── PAGE

Detection & Localization Geometry

Prerequisites: Part 2: Set Theory (intersection, union), Part 8: Calculus (gradients, optimization). This note is the canonical math reference for detection content in PyTorch Mastery: YOLO and TensorFlow Mastery: YOLOv8.

Intersection over Union (IoU)

Given two axis-aligned bounding boxes $B^p = (x_1^p, y_1^p, x_2^p, y_2^p)$ (predicted) and $B^{gt} = (x_1^{gt}, y_1^{gt}, x_2^{gt}, y_2^{gt})$ (ground truth), their Intersection over Union is:

$$\boxed{\text{IoU}(B^p, B^{gt}) = \frac{|B^p \cap B^{gt}|}{|B^p \cup B^{gt}|} = \frac{|B^p \cap B^{gt}|}{|B^p| + |B^{gt}| - |B^p \cap B^{gt}|}}$$

Geometric computation: The intersection rectangle has corners at:

$$x_1^I = \max(x_1^p, x_1^{gt}), \quad y_1^I = \max(y_1^p, y_1^{gt}), \quad x_2^I = \min(x_2^p, x_2^{gt}), \quad y_2^I = \min(y_2^p, y_2^{gt})$$

Intersection area: $|B^p \cap B^{gt}| = \max(x_2^I - x_1^I, 0) \cdot \max(y_2^I - y_1^I, 0)$

Properties:

$\text{IoU} \in [0, 1]$ — scale-invariant (doubling both boxes preserves IoU)
$\text{IoU} = 1$ iff $B^p = B^{gt}$ (perfect overlap)
$\text{IoU} = 0$ when boxes don't overlap at all
IoU is a Jaccard index applied to area (connection to Part 2: Set Theory)

IoU as a Loss Function

The IoU loss is simply:

$$\mathcal{L}_{\text{IoU}} = 1 - \text{IoU}(B^p, B^{gt})$$

Problem with IoU loss: When $B^p \cap B^{gt} = \emptyset$ (non-overlapping boxes), $\text{IoU} = 0$ everywhere regardless of how far apart the boxes are. The gradient is zero — the loss provides no learning signal to move boxes closer.

────
── DATA

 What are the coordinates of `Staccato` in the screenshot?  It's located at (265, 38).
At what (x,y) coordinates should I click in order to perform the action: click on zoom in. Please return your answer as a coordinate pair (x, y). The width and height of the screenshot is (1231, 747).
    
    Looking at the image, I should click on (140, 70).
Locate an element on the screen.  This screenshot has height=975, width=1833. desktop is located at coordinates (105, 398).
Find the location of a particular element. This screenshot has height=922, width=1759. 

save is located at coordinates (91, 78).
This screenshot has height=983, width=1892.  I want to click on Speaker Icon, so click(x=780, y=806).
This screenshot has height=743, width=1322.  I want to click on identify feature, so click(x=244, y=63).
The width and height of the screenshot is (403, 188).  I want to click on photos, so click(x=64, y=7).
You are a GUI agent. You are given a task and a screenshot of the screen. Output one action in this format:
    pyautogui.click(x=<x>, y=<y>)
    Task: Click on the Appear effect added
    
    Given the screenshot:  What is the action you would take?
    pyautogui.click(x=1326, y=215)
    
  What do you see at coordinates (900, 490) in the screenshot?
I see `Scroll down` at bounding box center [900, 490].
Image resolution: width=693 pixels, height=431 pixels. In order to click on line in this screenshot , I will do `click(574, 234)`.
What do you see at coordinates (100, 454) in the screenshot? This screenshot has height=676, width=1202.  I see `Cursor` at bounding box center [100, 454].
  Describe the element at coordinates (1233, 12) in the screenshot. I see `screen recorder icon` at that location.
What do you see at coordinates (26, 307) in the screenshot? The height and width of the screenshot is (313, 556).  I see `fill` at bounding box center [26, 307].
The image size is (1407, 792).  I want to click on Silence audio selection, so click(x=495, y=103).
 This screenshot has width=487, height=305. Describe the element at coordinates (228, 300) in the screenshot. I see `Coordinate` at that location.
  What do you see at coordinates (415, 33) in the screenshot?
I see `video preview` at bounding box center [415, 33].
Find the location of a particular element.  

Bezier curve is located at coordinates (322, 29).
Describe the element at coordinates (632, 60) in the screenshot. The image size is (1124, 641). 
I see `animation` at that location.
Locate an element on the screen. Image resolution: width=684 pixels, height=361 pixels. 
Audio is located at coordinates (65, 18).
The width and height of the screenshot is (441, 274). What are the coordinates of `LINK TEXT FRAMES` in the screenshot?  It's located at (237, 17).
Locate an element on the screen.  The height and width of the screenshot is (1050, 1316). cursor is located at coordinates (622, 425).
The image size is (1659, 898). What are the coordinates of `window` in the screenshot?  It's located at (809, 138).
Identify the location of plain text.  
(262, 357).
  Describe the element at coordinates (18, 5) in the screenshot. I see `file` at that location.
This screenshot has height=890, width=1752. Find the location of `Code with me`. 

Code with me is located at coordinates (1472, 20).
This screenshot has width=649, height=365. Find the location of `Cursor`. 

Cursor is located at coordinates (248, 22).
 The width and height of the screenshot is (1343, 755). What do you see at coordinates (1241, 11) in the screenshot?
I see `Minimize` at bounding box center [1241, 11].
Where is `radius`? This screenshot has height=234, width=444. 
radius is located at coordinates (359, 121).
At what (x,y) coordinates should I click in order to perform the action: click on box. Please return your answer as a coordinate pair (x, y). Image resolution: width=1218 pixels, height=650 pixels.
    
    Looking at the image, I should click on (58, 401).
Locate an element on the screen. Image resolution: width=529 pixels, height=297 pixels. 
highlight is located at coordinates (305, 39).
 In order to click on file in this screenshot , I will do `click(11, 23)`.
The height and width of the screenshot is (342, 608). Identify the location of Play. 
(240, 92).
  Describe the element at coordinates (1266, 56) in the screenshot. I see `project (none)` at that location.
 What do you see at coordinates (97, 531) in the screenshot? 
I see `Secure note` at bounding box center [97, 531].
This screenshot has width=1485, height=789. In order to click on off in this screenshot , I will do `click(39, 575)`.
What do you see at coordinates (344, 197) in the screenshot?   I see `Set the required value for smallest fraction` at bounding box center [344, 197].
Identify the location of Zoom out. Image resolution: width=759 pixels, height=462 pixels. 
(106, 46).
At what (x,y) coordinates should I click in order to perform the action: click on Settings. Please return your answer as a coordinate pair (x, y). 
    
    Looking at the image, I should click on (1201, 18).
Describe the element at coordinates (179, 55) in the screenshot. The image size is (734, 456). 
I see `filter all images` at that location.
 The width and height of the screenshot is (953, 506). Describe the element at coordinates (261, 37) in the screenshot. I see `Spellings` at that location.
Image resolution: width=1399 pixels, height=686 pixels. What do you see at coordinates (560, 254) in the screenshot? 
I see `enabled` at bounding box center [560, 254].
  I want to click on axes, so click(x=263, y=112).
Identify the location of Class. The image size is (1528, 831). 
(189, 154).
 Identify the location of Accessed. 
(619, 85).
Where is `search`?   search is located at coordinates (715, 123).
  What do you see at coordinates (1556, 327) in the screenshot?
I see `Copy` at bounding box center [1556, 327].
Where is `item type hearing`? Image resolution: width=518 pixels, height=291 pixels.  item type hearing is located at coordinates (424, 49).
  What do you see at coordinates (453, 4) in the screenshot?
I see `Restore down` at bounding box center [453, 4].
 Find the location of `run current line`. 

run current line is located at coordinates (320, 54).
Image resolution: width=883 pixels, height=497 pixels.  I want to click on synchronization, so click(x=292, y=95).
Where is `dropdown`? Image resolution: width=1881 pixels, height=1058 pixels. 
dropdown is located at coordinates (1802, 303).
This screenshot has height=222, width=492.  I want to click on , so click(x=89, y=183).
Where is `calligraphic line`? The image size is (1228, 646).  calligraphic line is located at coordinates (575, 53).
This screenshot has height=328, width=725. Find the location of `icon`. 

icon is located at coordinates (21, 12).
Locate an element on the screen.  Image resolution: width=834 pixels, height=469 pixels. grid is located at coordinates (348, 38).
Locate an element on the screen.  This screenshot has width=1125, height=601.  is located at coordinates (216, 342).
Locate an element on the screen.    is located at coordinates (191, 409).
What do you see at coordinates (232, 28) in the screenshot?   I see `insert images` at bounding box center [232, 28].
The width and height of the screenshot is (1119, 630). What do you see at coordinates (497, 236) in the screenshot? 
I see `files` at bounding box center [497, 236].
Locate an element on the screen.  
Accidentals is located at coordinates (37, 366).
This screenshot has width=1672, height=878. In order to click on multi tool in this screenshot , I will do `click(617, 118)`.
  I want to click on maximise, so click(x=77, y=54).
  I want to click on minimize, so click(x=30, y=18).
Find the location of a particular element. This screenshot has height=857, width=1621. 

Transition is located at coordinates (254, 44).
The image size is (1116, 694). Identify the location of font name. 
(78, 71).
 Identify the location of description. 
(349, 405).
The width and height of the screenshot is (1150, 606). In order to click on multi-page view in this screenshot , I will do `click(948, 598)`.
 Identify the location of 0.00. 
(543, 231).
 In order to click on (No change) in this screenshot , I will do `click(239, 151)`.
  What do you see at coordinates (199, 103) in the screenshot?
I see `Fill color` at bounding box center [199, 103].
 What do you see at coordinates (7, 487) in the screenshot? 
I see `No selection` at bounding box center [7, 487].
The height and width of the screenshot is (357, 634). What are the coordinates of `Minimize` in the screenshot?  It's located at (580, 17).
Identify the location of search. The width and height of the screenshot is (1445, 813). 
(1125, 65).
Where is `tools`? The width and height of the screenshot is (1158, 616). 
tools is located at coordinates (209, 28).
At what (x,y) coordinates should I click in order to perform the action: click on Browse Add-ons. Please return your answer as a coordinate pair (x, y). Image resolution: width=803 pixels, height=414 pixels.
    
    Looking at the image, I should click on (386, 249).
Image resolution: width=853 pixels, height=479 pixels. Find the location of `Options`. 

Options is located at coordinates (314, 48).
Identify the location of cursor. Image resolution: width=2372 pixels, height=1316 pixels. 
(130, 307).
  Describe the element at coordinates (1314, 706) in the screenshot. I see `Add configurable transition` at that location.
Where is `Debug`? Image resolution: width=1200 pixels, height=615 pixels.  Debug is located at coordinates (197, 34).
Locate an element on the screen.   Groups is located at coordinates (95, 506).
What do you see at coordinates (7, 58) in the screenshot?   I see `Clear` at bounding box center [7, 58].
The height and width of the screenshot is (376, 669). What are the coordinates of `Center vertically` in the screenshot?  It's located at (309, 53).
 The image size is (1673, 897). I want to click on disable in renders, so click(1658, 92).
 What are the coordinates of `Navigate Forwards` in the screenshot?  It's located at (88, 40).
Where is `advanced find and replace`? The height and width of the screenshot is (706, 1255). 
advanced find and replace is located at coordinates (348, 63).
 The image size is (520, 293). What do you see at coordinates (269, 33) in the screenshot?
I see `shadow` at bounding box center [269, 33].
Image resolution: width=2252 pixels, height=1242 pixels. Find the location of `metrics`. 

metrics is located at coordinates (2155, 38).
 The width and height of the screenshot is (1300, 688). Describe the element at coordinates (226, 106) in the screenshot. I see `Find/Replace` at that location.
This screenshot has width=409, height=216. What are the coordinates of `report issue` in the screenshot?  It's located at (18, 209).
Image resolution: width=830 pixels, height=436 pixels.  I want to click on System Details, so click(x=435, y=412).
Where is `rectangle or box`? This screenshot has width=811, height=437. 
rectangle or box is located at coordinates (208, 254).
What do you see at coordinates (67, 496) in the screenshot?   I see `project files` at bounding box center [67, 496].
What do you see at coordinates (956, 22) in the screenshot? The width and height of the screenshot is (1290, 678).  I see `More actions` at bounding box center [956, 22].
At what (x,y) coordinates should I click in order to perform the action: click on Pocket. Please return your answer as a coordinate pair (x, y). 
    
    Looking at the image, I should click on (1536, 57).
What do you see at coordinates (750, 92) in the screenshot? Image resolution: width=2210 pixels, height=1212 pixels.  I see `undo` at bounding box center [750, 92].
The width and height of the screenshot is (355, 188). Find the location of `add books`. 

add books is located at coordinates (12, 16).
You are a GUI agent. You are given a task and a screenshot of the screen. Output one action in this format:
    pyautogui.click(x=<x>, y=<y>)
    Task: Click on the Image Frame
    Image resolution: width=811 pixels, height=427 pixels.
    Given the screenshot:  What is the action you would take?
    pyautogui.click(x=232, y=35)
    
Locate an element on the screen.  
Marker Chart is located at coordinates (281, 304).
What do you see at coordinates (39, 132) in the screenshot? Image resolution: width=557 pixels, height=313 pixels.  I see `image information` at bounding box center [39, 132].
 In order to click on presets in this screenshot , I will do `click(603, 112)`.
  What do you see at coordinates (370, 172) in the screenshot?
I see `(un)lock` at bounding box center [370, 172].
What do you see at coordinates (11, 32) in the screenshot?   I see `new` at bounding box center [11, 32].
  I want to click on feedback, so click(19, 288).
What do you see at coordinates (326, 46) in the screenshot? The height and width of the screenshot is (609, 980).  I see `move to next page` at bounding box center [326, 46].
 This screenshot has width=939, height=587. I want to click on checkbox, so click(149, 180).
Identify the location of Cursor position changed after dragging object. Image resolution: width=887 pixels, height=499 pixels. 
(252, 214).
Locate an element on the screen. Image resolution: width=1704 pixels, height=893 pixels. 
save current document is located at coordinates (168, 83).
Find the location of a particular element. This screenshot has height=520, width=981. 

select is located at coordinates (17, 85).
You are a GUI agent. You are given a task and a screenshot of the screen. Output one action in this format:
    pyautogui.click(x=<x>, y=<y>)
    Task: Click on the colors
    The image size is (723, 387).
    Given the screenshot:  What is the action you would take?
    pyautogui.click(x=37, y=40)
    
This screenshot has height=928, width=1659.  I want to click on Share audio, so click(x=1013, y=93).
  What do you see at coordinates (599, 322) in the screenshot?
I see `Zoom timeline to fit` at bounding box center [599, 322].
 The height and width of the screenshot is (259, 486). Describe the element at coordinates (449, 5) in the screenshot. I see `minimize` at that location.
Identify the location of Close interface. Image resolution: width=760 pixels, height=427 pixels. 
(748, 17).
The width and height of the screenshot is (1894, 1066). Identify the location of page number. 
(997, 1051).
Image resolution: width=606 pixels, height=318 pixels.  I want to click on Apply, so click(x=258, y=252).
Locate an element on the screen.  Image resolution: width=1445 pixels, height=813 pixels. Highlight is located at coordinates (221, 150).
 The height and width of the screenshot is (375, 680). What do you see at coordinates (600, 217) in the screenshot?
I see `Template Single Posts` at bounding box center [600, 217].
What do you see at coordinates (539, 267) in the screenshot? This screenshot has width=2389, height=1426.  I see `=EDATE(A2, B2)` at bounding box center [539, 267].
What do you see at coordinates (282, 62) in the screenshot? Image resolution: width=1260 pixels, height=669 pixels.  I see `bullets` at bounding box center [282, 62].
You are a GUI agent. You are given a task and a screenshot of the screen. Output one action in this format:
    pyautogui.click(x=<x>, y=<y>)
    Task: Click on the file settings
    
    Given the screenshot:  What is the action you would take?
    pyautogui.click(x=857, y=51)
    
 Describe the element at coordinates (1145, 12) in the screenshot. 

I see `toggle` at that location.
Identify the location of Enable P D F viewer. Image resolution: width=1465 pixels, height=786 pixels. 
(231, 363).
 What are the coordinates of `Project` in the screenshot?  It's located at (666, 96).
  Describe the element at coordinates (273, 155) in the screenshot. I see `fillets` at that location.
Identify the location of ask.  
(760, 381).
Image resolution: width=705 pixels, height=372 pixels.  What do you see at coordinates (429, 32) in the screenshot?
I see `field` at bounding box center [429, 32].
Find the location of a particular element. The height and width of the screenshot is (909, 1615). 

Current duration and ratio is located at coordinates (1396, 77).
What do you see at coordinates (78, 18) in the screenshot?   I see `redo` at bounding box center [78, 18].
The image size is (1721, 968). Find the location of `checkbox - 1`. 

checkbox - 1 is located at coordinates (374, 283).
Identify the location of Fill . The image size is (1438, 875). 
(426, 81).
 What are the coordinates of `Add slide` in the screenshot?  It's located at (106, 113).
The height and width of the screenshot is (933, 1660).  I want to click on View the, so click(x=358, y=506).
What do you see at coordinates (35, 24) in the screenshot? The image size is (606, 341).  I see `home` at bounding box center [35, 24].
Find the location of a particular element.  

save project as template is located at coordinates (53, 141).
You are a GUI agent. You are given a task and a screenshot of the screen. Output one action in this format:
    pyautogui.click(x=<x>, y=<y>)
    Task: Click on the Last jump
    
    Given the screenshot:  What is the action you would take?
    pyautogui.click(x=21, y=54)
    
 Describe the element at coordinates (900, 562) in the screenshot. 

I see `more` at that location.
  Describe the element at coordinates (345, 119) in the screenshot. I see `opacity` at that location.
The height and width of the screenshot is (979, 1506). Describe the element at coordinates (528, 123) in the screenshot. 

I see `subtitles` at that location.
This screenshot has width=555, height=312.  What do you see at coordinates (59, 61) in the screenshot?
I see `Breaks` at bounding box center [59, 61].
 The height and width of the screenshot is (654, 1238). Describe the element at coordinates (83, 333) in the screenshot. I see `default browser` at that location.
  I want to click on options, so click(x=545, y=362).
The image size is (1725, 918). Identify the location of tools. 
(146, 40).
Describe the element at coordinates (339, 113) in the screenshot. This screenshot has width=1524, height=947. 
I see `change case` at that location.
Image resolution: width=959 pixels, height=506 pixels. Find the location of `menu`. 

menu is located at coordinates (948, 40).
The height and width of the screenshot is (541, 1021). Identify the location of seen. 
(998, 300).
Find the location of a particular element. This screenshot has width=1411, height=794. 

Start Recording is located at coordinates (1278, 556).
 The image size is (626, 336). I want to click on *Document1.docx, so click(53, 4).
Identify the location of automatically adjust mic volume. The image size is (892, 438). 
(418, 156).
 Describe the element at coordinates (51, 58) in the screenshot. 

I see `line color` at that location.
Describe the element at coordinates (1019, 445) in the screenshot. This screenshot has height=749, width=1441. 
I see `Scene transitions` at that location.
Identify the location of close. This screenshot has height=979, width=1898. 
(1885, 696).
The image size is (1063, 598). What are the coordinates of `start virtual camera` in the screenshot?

────

→ WRITTEN PROBLEM
Reproduce the detection and localization geometry page verbatim, from start to finish.

→ WRITTEN ANSWER
Detection & Localization Geometry

Prerequisites: Part 2: Set Theory (intersection, union), Part 8: Calculus (gradients, optimization). This note is the canonical math reference for detection content in PyTorch Mastery: YOLO and TensorFlow Mastery: YOLOv8.

Intersection over Union (IoU)

Given two axis-aligned bounding boxes $B^p = (x_1^p, y_1^p, x_2^p, y_2^p)$ (predicted) and $B^{gt} = (x_1^{gt}, y_1^{gt}, x_2^{gt}, y_2^{gt})$ (ground truth), their Intersection over Union is:

$$\boxed{\text{IoU}(B^p, B^{gt}) = \frac{|B^p \cap B^{gt}|}{|B^p \cup B^{gt}|} = \frac{|B^p \cap B^{gt}|}{|B^p| + |B^{gt}| - |B^p \cap B^{gt}|}}$$

Geometric computation: The intersection rectangle has corners at:

$$x_1^I = \max(x_1^p, x_1^{gt}), \quad y_1^I = \max(y_1^p, y_1^{gt}), \quad x_2^I = \min(x_2^p, x_2^{gt}), \quad y_2^I = \min(y_2^p, y_2^{gt})$$

Intersection area: $|B^p \cap B^{gt}| = \max(x_2^I - x_1^I, 0) \cdot \max(y_2^I - y_1^I, 0)$

Properties:

$\text{IoU} \in [0, 1]$ — scale-invariant (doubling both boxes preserves IoU)
$\text{IoU} = 1$ iff $B^p = B^{gt}$ (perfect overlap)
$\text{IoU} = 0$ when boxes don't overlap at all
IoU is a Jaccard index applied to area (connection to Part 2: Set Theory)

IoU as a Loss Function

The IoU loss is simply:

$$\mathcal{L}_{\text{IoU}} = 1 - \text{IoU}(B^p, B^{gt})$$

Problem with IoU loss: When $B^p \cap B^{gt} = \emptyset$ (non-overlapping boxes), $\text{IoU} = 0$ everywhere regardless of how far apart the boxes are. The gradient is zero — the loss provides no learning signal to move boxes closer.